I like the idea of an event space with looser restrictions*, but I think you can go about it in a more sophisticated manner.
*What are the restrictions? Are you certain you can do away with them in your proposed business?
I think you can skew feminine with the colors of the logo, etc. But you don't want to go too over the top if you're hoping to host business and networking events.
I like something along the lines of "Xyz Event Space" or "The Xyx Room". Xyz could be something like Magnolia or Camelot. Or maybe the street name it will be on.
Also, I understand that you are thinking your client will be female, but that doesn't necessarily translate into a feminine event. The mom could be booking a birthday party, but it's for a boy, you know? She won't want to hold his first birthday at "The She Space."
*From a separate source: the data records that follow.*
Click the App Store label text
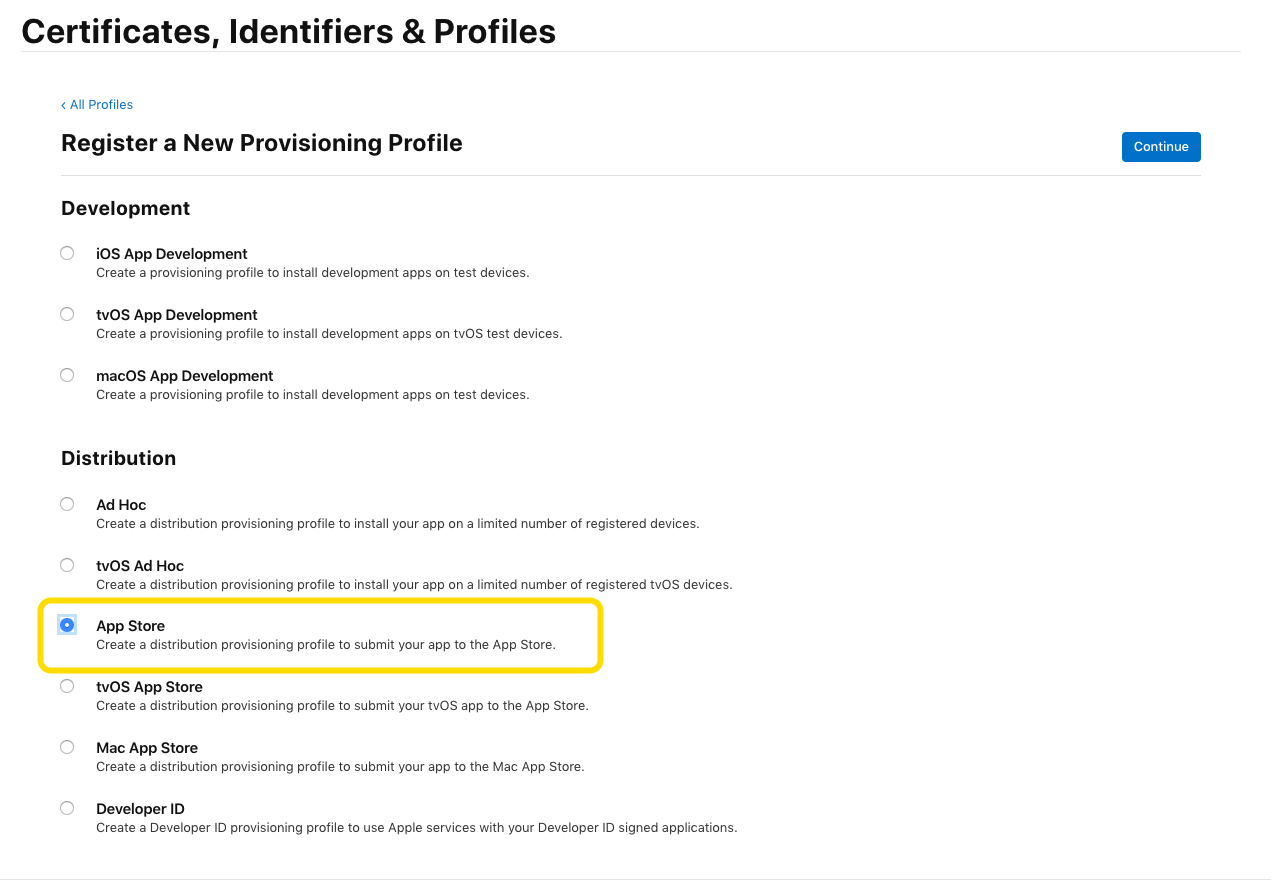The image size is (1273, 892). pyautogui.click(x=130, y=625)
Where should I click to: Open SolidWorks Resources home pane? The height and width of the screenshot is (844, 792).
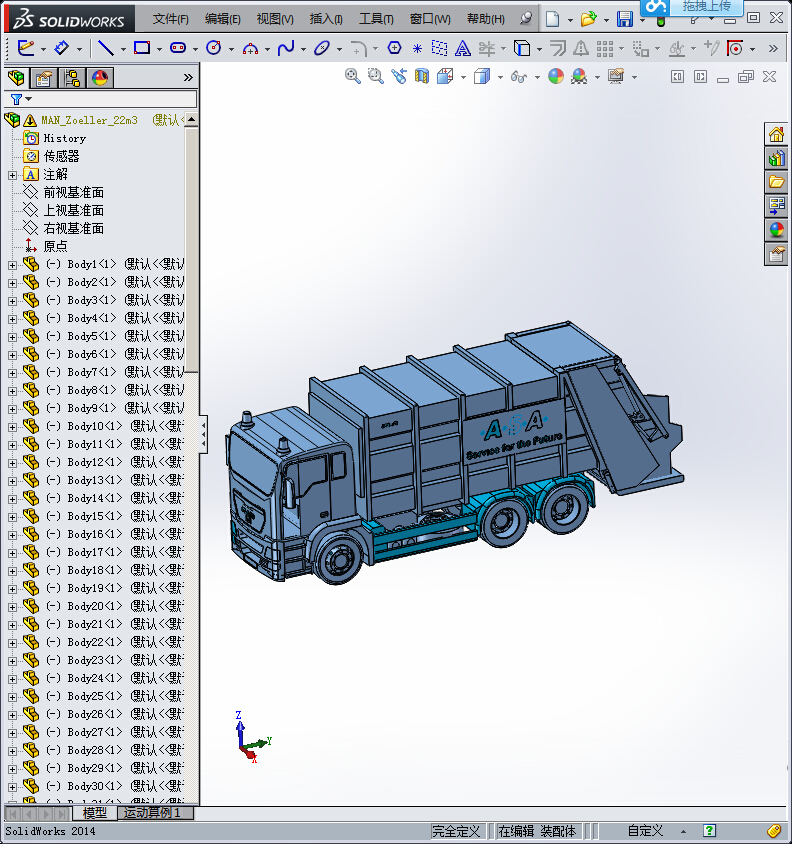click(776, 134)

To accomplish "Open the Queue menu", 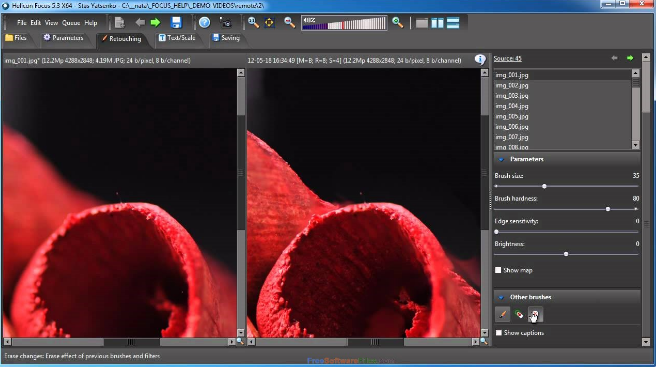I will pos(71,23).
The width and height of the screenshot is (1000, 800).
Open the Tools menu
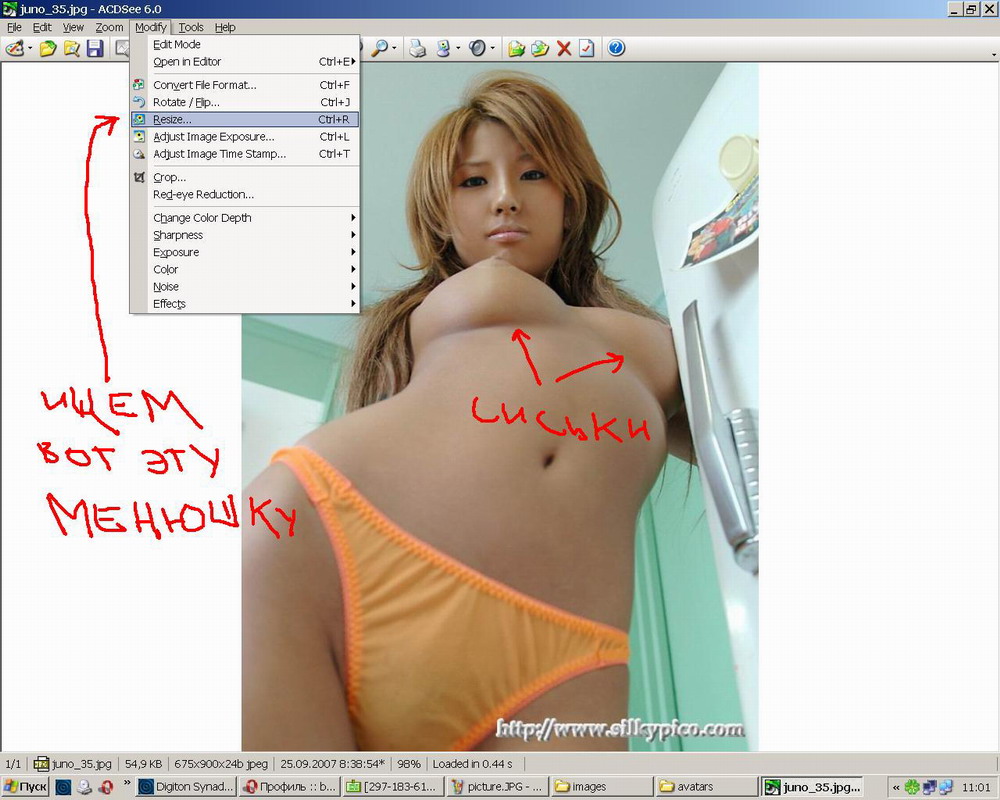(x=191, y=27)
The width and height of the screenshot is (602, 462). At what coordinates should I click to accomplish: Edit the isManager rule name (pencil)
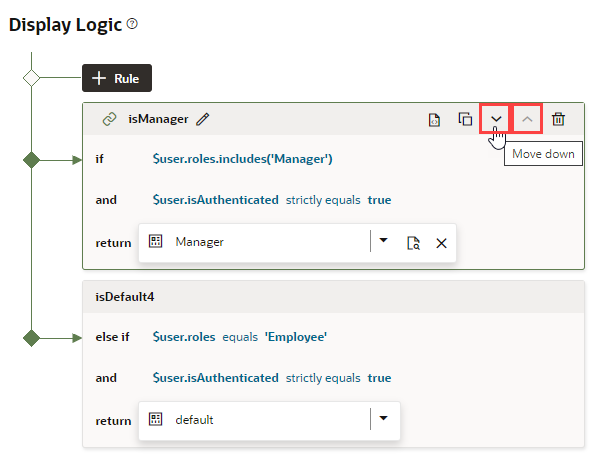click(x=203, y=119)
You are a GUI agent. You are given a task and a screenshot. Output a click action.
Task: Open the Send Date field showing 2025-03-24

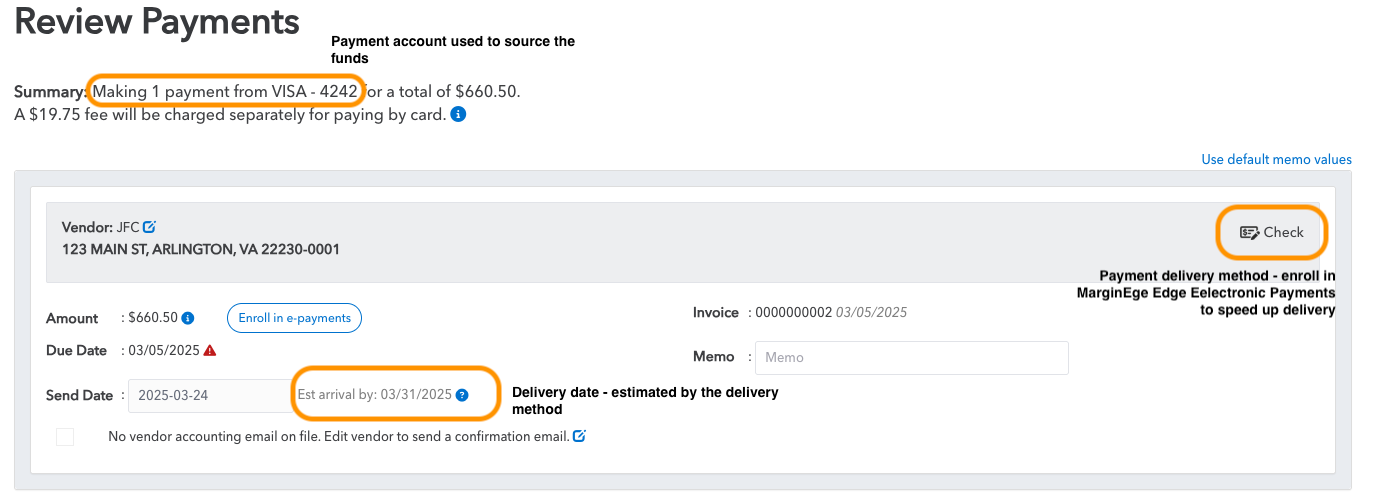(x=208, y=395)
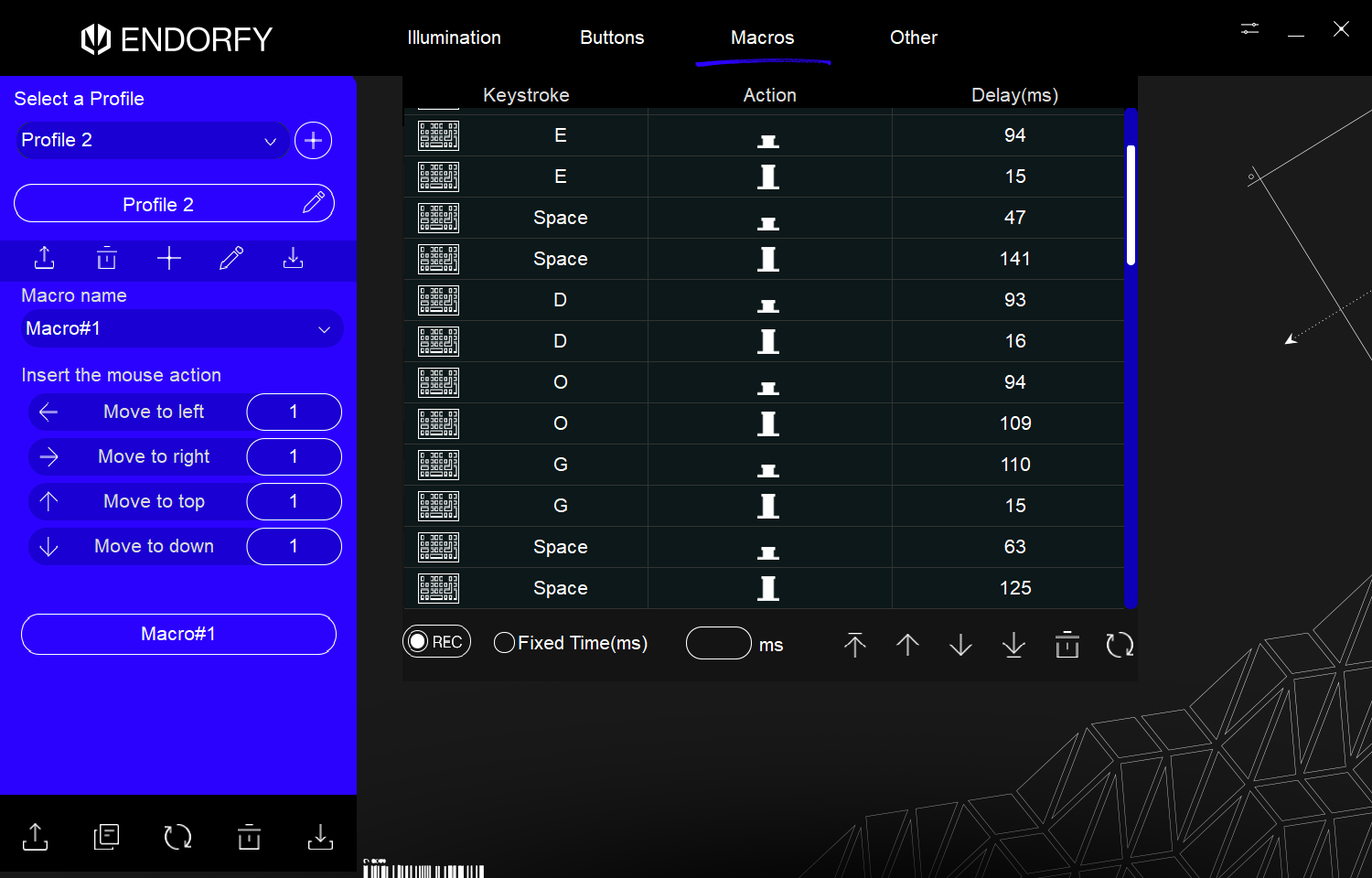Screen dimensions: 1372x878
Task: Go to the Other tab
Action: (x=913, y=37)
I like the suggestion from captainobvious to call it something like "Lounge (street number)".
I don't like any of those and would not choose to hold an event there.
This name will be immortalized on people's event invitations and they won't want to be embarrassed by it.
The name of an event space should describe the location, the look or the feel. I think it is more than jumping the gun to name a place before seeing it. '
If you just want to name your company that is different--- but in that case none of your choices read as professional to me.
I agree with PP those options are cutesy. Think of something you could picture printed on a fancy invitation. Many event spaces in a town by me are named after the historic buildings they once were, ie The Ice House. One repurposed church-gone-event-hall is called Gingerwoods.
Maybe something like There House 8675309's Events Blank Slate Event Hall P's Venue "Street Name" Place
It may just be the alliteration making some options sound cutesy.
I get that in most of the scenarios that you listed the woman is the person you want to appeal to, but no self respecting business person or art gallery showing is going to put "The Pink Unicorn" or "Presley's Place" on their invites. You need something gender neutral.
The event places that are close here: Stoneridge Lakes Event Center Airlie Conference Center (Often just Airlie) *County* Springs Club (The Springs Club) Poplar Springs etc.
Thanks for the feedback. I am not aiming to completely cater to women. That's not my pure intention. Men are welcome too, but my idea was to have a place that felt touch of "girl power" to it. And yes that means my market is mostly women. Why is that bad? Also, because of my cities restrictions I really don't want this to turn into a late night event space either. We would shut down by 8pm on the weekends. Bad business decision or not, this was my vision.
I don't have suggestions but I would pick something that won't look funny on a printed invitation. Will it be big enough for receptions? I'm thinking "Reception at Pink Unicorn" in calligraphy and it's weird.